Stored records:

□ □ □ □ □

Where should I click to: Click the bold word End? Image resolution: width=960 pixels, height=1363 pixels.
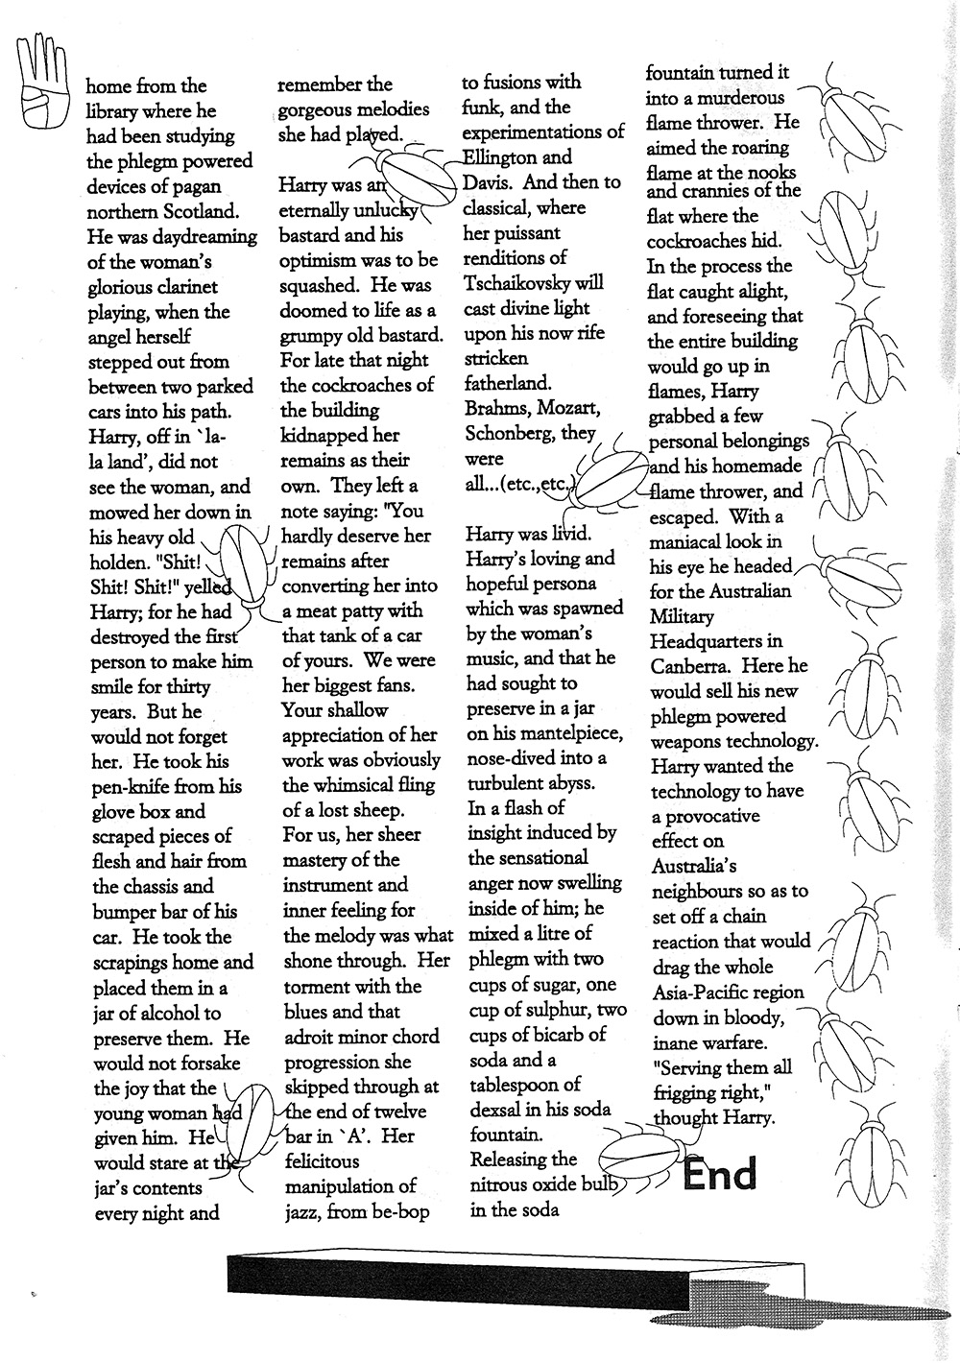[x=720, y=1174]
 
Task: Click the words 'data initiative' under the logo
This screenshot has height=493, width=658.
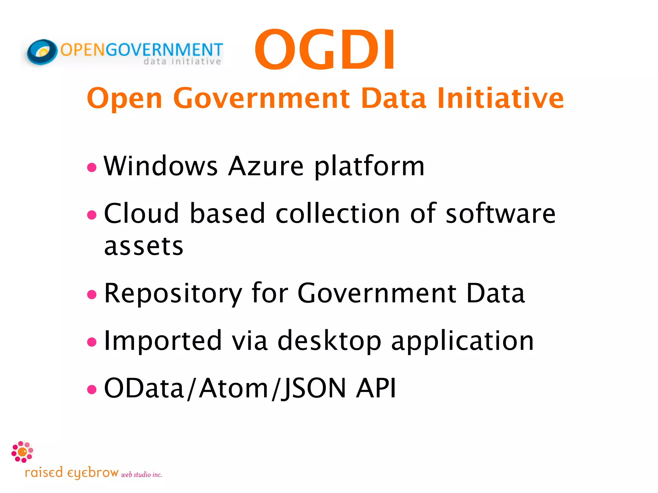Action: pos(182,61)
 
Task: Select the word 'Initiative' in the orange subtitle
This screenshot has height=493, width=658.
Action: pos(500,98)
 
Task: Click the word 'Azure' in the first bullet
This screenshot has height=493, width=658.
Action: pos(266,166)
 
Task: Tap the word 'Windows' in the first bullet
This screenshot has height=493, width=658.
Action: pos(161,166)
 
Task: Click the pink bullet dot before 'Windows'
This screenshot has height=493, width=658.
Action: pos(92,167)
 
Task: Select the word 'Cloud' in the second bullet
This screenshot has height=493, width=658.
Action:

□ □ □ □ □

_YOUR GOAL:_ Convert the rows from the very beginning up to and including the line containing "Action: pos(182,61)" into a JSON list of strings, one string per line. Omit blank lines and leave the pictures out.

_SOLUTION:_
[
  "Where should I click to: Click the bold word End? Image resolution: width=960 pixels, height=1363 pixels.",
  "[x=720, y=1174]",
  "Task: Click the words 'data initiative' under the logo",
  "This screenshot has height=493, width=658.",
  "Action: pos(182,61)"
]